Allison smiles; the family work ethic is something between a joke and an addiction (except for Mac, funnily enough, who’s always fluctuating between frenzied activity and sofa-lazing). “Not too often, I hope.”

“Not too often. And Ellen helps as well- she’s such a good sport, it’s wonderful to see her gaining self-confidence. He couldn’t have married a sweeter girl. Sometimes we gang up on him and insist that he enjoy himself in the workshop for a few hours.”

“One of these days, he’ll blow up the world with that chemistry set of his.”

“Or save it,” her mother rebukes her. 

*************

“Michael? So glad to hear from you, honey.”

“Uh-huh. Yes, Chris is going through a stage of being fascinated with shoes. Keeps drawing pictures…of course, they are rather easier to see, at his height.
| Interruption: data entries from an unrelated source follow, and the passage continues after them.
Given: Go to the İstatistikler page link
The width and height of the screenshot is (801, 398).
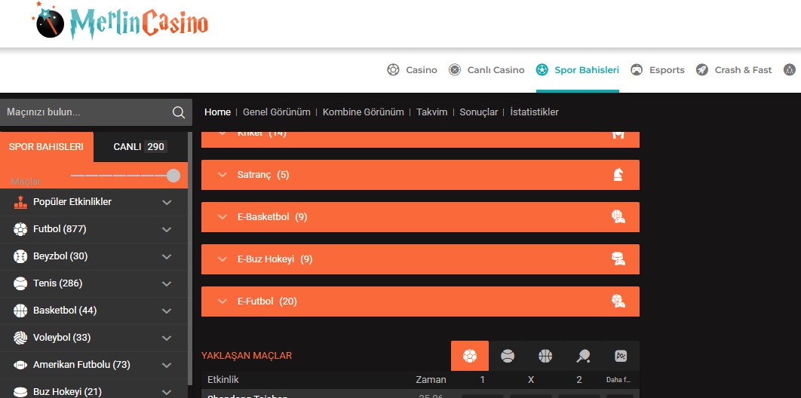Looking at the screenshot, I should tap(534, 112).
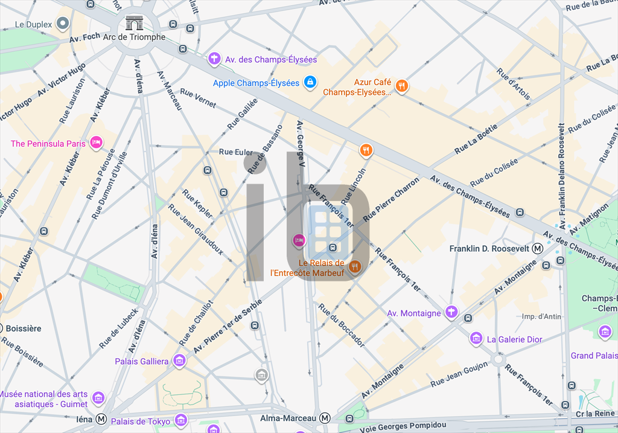Select the Apple Champs-Élysées shopping pin
Image resolution: width=618 pixels, height=433 pixels.
tap(310, 82)
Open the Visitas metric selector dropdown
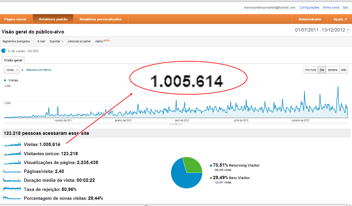 12,70
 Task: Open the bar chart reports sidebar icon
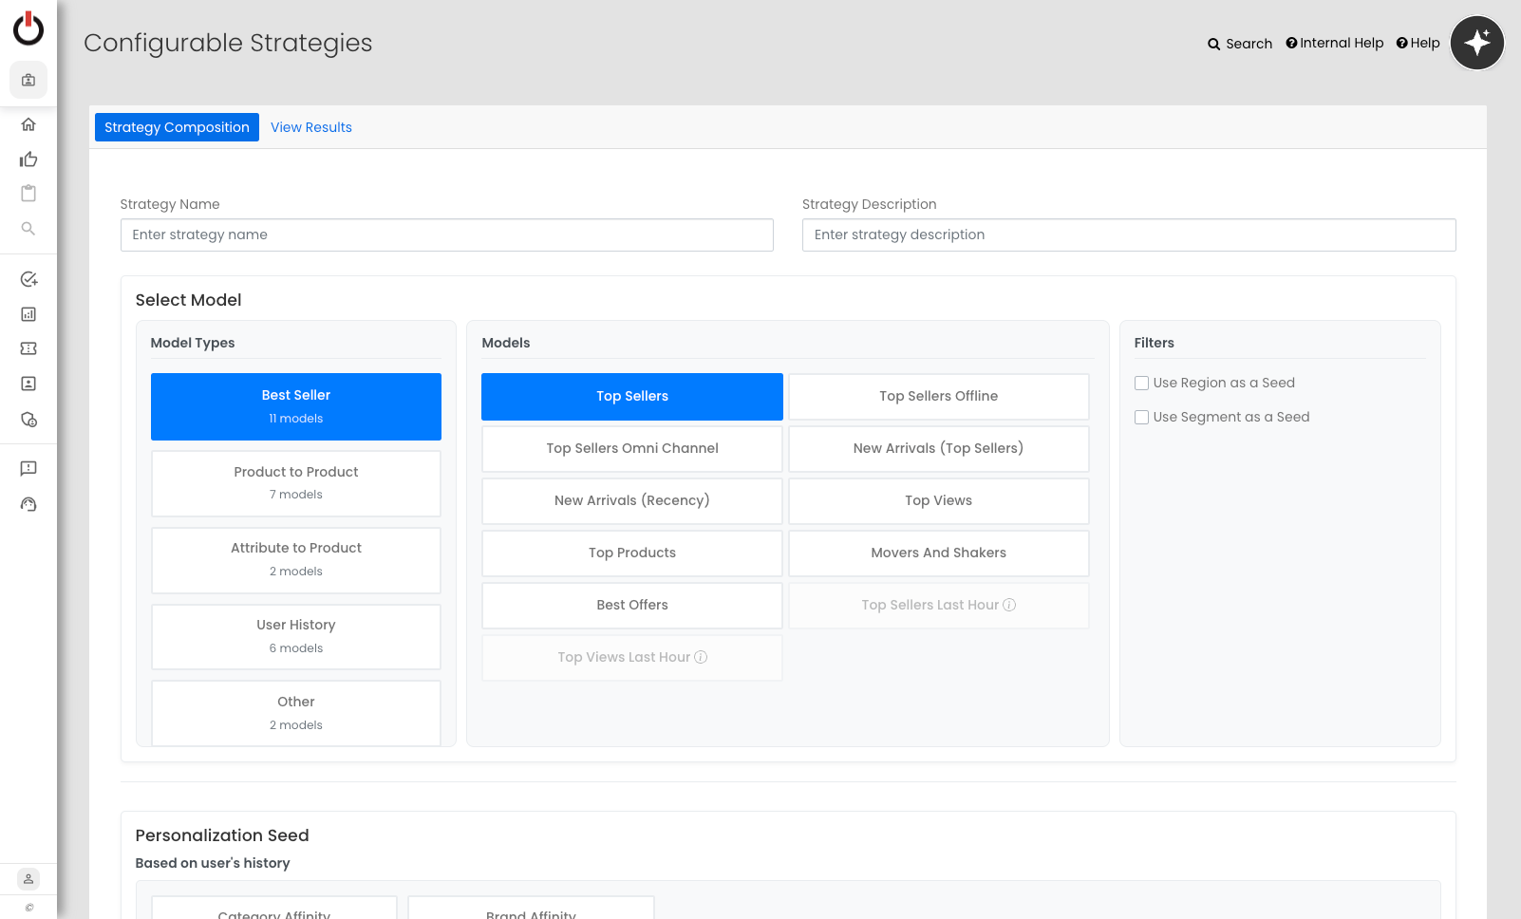28,314
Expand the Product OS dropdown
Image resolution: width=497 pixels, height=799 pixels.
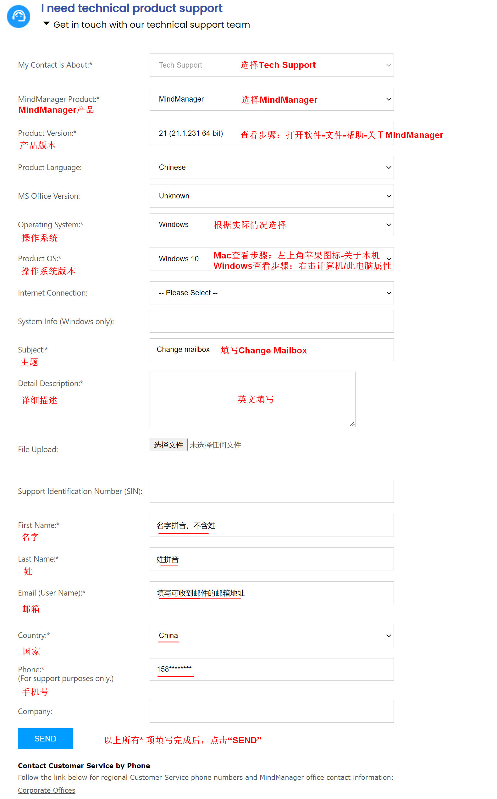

And Becky’s fine, everyone’s doing their best to spoil her rotten. I’ll have a buckyball for a daughter by the time we get back to Seattle- oh, don’t even try going serious on me, you laughed!”

“Mmm hmm. All my love back to the commune. And tell Karen that her brownies are in the freezer…” 

“One more thing. Can someone get in touch with Alexander? Only Mac says that Mike Forrester’s vanished into thin air, and if anyone’s tapped into the media grapevine, you know it’d be Alexander.”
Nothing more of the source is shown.